Abstract
Objective. Clara cell secretory protein (CC16) is a sensitive marker of bronchial epithelial cell damage. The CC16 serum level is elevated in patients with pulmonary fibrosis, but its predictive value on lung disease progression has not yet been studied. We aimed to assess the value of serum CC16 concentration in predicting lung disease deterioration in patients with systemic sclerosis (SSc).
Methods. We prospectively analyzed and followed 106 patients with SSc during a 4-year period for the risk of developing combined deleterious event, defined as a 10% decrease in total lung capacity or forced vital capacity from baseline, or death, according to serum CC16 at inclusion. Receiver-operating characteristic (ROC) curve analysis was performed for prediction of events during the first 2 years after inclusion. Cumulative risks of combined events were computed by Kaplan-Meier analysis.

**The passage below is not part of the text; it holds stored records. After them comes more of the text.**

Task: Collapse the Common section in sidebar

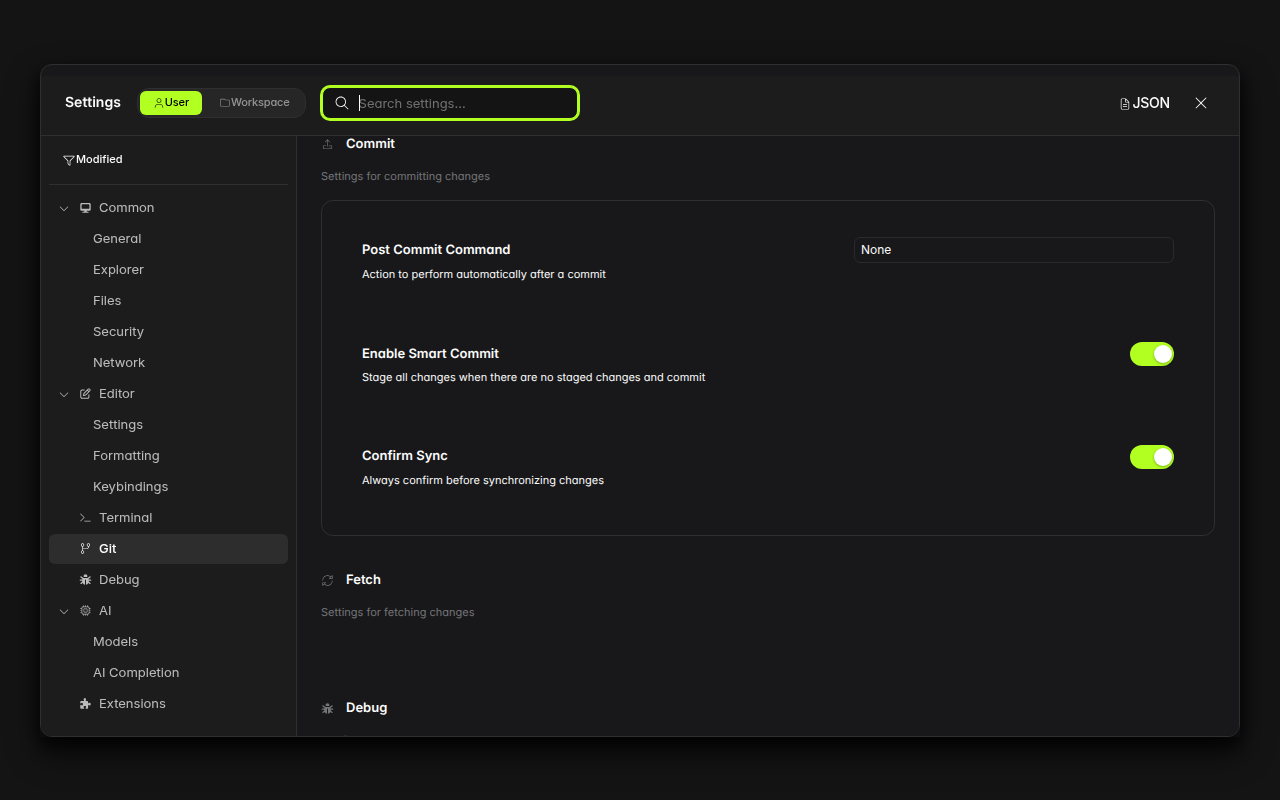Action: [x=64, y=207]
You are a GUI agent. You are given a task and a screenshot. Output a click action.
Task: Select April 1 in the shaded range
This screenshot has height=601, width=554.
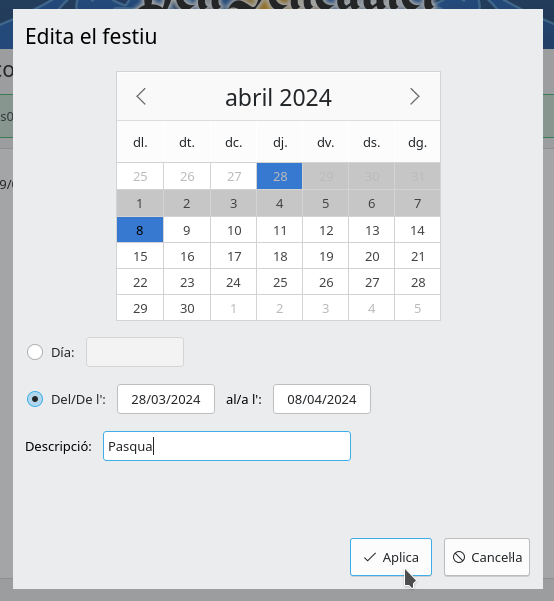click(140, 203)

Results. The best cutoff level of serum CC16 for prediction of a combined event was 33 ng/ml, with 76% sensitivity and 65% specificity (area under the ROC curve: 0.71, 95% CI 0.61–0.81, p < 0.0001). Progression of lung disease evaluated by a mean time-to-event differed between patients with high baseline serum CC16 (42.8 mos, 36.3–49.3) and those with low serum CC16 (56.3 mos, 50.9–61.7; log-rank test, p < 0.001). After adjustment for age, duration of disease, clinical and lung function measures, the risk of combined event occurrence in patients with high serum CC16 was significantly higher than in those with low CC16 (HR 2.9, 1.2–6.75, p < 0.05).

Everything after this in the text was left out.